Data to process:

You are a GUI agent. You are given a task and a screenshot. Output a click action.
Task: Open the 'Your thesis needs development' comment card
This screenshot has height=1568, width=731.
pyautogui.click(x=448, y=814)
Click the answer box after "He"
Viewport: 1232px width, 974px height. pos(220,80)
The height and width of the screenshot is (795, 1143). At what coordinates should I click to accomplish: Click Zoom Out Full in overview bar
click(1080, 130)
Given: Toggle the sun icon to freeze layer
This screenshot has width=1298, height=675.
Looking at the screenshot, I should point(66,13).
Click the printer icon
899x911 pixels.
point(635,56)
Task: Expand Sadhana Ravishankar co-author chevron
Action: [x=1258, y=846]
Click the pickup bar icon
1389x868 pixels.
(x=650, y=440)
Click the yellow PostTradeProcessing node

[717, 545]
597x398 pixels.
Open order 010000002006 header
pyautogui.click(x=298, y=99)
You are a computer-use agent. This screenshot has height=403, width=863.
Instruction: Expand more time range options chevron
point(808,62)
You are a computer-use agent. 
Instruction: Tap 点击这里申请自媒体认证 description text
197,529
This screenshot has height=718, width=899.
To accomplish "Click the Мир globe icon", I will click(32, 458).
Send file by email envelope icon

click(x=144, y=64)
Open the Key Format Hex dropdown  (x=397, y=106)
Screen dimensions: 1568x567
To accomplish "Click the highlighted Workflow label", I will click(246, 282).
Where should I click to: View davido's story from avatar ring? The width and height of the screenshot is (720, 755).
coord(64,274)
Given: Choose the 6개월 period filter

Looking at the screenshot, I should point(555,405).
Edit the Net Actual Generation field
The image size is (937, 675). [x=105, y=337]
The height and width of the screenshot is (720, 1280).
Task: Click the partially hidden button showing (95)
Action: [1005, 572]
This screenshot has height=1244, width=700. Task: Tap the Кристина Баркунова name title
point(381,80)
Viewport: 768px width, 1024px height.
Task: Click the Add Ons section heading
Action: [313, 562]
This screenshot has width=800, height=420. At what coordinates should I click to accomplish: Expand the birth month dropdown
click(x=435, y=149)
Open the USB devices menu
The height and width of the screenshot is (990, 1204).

Work instructions: If a line in the entries above holds "computer", include it in the count; report nothing but the resulting number.

Task result: 2